Heather Macbeth (Oct 27 2023 at 22:13):
Richard Copley said:
I want the inner product on the exterior algebra (which you will recall is defined in terms of the Gram determinant), so I can define the Hodge star operator, because I want the cross product on a real inner product space,
@Richard Copley I did the cross product for the sphere eversion project but it didn't make it to mathlib yet. It is morally by the method you describe, although not literally. You can see the code (it's only ~100 lines) at
https://github.com/leanprover-community/sphere-eversion/blob/lean4/SphereEversion/ToMathlib/Analysis/InnerProductSpace/CrossProduct.lean
Richard Copley (Oct 27 2023 at 22:54):
Lovely!
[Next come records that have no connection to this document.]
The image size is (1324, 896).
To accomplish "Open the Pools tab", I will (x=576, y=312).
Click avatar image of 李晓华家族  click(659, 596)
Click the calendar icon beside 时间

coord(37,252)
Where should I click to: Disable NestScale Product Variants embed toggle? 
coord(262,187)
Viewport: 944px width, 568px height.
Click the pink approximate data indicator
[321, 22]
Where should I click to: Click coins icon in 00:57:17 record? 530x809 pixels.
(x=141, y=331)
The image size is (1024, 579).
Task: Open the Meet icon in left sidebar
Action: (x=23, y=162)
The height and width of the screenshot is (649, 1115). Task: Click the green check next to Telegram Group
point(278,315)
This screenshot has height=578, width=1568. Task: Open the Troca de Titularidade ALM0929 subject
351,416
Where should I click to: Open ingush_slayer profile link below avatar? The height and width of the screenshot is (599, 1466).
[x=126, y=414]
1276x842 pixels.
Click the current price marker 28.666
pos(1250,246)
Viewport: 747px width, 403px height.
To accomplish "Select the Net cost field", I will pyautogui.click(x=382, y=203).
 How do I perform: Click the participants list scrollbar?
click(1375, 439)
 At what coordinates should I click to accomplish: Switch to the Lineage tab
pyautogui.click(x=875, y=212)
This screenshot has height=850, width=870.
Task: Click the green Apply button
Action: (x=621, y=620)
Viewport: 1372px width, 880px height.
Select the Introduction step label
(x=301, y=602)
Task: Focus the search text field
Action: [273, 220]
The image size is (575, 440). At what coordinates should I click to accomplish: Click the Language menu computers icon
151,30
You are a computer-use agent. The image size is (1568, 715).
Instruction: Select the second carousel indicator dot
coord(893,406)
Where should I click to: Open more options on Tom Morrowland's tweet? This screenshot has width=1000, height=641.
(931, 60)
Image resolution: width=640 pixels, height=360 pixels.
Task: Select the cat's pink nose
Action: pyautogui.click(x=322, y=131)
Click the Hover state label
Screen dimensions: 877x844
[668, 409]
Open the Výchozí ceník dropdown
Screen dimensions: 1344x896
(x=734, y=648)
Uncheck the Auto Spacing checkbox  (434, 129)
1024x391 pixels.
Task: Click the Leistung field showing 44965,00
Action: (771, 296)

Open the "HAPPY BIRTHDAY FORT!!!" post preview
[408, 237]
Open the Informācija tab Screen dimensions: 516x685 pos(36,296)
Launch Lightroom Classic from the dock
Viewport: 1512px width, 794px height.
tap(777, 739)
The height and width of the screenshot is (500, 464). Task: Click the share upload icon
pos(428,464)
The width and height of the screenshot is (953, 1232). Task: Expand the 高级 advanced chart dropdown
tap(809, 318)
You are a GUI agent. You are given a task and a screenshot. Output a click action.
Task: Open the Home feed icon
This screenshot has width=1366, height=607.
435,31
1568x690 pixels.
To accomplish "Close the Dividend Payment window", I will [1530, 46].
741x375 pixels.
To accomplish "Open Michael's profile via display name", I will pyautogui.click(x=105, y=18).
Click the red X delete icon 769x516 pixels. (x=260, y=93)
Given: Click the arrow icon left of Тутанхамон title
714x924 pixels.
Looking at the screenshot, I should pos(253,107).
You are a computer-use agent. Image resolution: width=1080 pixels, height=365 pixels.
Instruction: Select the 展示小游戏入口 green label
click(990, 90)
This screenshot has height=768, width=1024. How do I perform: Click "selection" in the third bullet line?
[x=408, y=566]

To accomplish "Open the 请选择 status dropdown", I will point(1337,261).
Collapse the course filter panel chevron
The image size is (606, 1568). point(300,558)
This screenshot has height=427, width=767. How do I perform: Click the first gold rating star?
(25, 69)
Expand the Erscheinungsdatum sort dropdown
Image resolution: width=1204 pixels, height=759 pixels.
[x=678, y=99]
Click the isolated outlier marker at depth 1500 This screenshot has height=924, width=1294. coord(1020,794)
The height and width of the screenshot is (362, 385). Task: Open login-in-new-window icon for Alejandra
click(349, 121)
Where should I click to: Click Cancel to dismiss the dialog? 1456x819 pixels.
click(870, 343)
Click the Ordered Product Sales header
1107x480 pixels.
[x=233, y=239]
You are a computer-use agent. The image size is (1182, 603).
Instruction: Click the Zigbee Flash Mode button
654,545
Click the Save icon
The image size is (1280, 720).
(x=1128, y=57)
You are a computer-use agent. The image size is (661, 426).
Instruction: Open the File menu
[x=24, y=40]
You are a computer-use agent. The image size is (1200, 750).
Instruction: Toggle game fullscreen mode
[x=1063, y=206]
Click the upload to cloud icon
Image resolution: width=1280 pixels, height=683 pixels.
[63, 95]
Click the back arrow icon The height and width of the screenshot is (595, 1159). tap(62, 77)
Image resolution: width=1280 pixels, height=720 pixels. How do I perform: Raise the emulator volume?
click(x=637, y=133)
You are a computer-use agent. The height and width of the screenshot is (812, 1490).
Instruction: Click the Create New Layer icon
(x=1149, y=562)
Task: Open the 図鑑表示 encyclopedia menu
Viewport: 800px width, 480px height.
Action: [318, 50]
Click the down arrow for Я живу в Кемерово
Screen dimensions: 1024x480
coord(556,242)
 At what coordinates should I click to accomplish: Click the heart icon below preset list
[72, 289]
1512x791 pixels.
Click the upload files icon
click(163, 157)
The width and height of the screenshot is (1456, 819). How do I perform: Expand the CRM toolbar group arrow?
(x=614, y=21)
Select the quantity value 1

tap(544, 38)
I think that is all I need.
Under those appropriate hypotheses (for instance, if E is an oriented three-dimensional real inner product space), the map f=crossProduct taking u∈E to an element f(u)=(u × ·) of 𝔰𝔬(E) is not only an isomorphism of Lie algebras, but also an equivalence of representations from the standard representation id of the Lie algebra 𝔰𝔬(E)to the adjoint representation: f(f(u)v) = (ad_{f(u)})(f(v)) = f(u)f(v)-f(v)f(u) (the Jacobi identity).
Just wanted to get that off my chest :smile:
Richard Copley (Oct 27 2023 at 23:01):
(f(u×v)=[f(u),f(v)] is a nicer way to put it.)
Last updated: Dec 20 2023 at 11:08 UTC